Baca Juga : Bitcoin Lagi Diskon, Investor Harus Manfaatkan Kondisi Ini
“Investor tidak perlu was-was. Menurut saya, pengumuman ini hanya akan berdampak jangka pendek karena aksi market jual yang sifatnya memang hanya sementara. Namun secara jangka panjang tidak akan berdampak. Saya beri contoh. Pada 1 Januari 2021, harga Bitcoin menyentuh US$29,576per koin atau setara Rp 422 jutaan dengan kurs dollar hari ini. Coba lihat sekarang. Harga Bitcoin sudah menyentuh di angka US$43,942 per koin atau setara Rp 626 jutaan dengan kurs dollar hari ini,” jelas Oscar dalam keterangan tertulisnya yang diterima Bernas.id, Senin (27/9/2021).

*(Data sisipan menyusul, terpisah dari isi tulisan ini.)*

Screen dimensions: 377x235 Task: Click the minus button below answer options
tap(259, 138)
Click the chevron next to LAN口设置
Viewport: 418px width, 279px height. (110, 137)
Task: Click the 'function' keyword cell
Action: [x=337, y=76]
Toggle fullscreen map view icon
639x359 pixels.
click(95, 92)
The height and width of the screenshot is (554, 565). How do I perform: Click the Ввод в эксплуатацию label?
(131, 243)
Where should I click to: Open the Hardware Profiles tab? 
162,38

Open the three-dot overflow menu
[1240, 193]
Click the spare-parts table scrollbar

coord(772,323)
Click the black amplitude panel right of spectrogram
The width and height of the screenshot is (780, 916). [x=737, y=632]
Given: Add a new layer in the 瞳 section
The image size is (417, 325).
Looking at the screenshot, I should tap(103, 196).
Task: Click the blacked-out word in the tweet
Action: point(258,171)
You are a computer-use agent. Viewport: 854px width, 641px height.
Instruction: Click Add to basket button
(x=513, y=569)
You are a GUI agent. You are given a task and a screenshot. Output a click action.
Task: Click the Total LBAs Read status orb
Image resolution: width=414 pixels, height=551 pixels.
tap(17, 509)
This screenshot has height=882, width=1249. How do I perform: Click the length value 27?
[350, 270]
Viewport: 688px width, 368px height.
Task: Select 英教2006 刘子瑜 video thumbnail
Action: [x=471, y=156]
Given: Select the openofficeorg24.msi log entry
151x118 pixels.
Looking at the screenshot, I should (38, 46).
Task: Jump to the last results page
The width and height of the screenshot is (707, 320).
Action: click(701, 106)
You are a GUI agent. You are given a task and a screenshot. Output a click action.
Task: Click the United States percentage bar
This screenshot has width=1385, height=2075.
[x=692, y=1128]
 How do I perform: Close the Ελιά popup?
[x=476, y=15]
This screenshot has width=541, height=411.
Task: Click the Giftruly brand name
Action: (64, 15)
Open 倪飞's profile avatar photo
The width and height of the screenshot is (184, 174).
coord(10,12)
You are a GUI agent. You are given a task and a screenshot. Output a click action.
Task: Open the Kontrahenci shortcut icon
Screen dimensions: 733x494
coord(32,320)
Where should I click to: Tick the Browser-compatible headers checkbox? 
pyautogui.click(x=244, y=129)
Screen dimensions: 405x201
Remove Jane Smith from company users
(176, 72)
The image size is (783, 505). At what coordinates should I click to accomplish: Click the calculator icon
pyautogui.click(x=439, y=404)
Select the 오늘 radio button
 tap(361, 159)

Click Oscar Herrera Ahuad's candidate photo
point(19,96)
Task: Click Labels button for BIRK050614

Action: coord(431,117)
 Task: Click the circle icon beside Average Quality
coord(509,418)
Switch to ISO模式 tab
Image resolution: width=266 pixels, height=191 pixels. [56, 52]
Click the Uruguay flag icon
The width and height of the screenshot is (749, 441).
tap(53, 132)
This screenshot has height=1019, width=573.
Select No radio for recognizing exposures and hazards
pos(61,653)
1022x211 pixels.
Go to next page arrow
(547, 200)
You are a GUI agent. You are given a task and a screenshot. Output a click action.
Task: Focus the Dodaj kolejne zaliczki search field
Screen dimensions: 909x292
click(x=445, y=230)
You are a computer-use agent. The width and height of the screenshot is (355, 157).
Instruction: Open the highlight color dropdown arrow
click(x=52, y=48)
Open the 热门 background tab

Oscar Darmawan menjelaskan, bahwa pernyataan dari People's Bank of China (bank sentral negara Republik Rakyat Tiongkok) mengenai pelarangan transaksi kripto bukanlah hal yang baru. Pada awal tahun 2021, Presiden Xi Jinping mengumumkan akan menindak tegas seluruh aktivitas penambangan kripto. Kabar tersebut, disusul oleh pernyataan grup industri keuangan negara Tiongkok pada Mei 2021 yakni Asosiasi Keuangan Internet Nasional Tiongkok, Asosiasi Perbankan Tiongkok, dan Asosiasi Pembayaran dan Kliring Tiongkok yang resmi melarang segala perdagangan kripto.
“Pernyataan aturan dari People's Bank of China tentang pelarangan transaksi kripto ini bukanlah hal baru. Dan menurut saya, pernyataan kemarin hanyalah sekadar pengingat. Menilik beberapa waktu ke belakang, larangan oleh Pemerintah Tiongkok terhadap kripto bukan pertama kalinya dikeluarkan. Sebelum tahun 2021, bahkan Bitcoin memang sejak tahun 2013 akhir sudah dilarang di Tiongkok. Pada tahun 2017, Pemerintahan Tiongkok pernah menutup bursa kripto lokal. Kemudian di Juli 2018, People's Bank of China mengatakan ada sekitar 80 platform perdagangan kripto dan Initial Coin Offering yang ditutup. Dan di tahun 2019, People's Bank of China mengeluarkan pernyataan akan memblokir akses ke semua bursa kripto domestik dan asing serta situs web Initial Coin Offering,” terang Oscar.
Oscar menambahkan, negara Tiongkok memang satu-satunya negara yang sangat keras terkait transaksi kripto. Namun hal ini tidak perlu dikhawatirkan, mengingat banyak negara lain yang justru mendukung pertumbuhan aset kripto termasuk Indonesia. Indonesia memperbolehkan aset kripto menjadi suatu komoditas dan sudah resmi diatur dibawah BAPPEBTI.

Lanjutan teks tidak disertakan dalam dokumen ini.